--- Begin Entries supplied ---

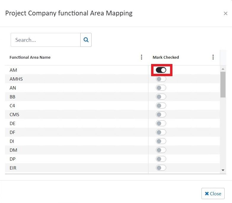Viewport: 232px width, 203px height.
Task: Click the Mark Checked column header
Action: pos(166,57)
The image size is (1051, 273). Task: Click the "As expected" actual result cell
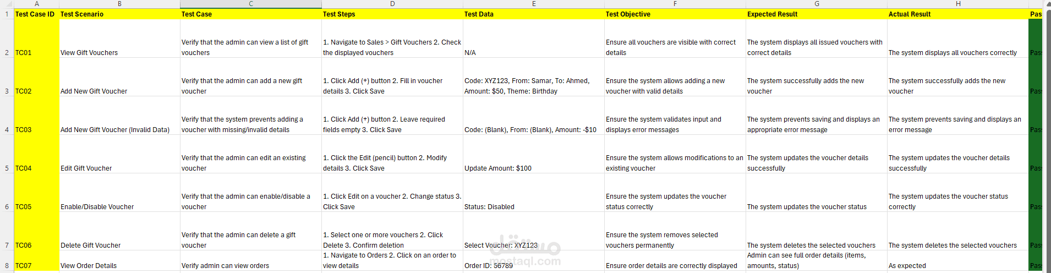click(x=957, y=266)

--- End Entries supplied ---

**What is being asked**
Return every line of the records above verbatim, leaving out the pictures.

**Response to this exercise**
Viewport: 232px width, 203px height.
Task: Click the Mark Checked column header
Action: pos(166,57)
The image size is (1051, 273). Task: Click the "As expected" actual result cell
click(x=957, y=266)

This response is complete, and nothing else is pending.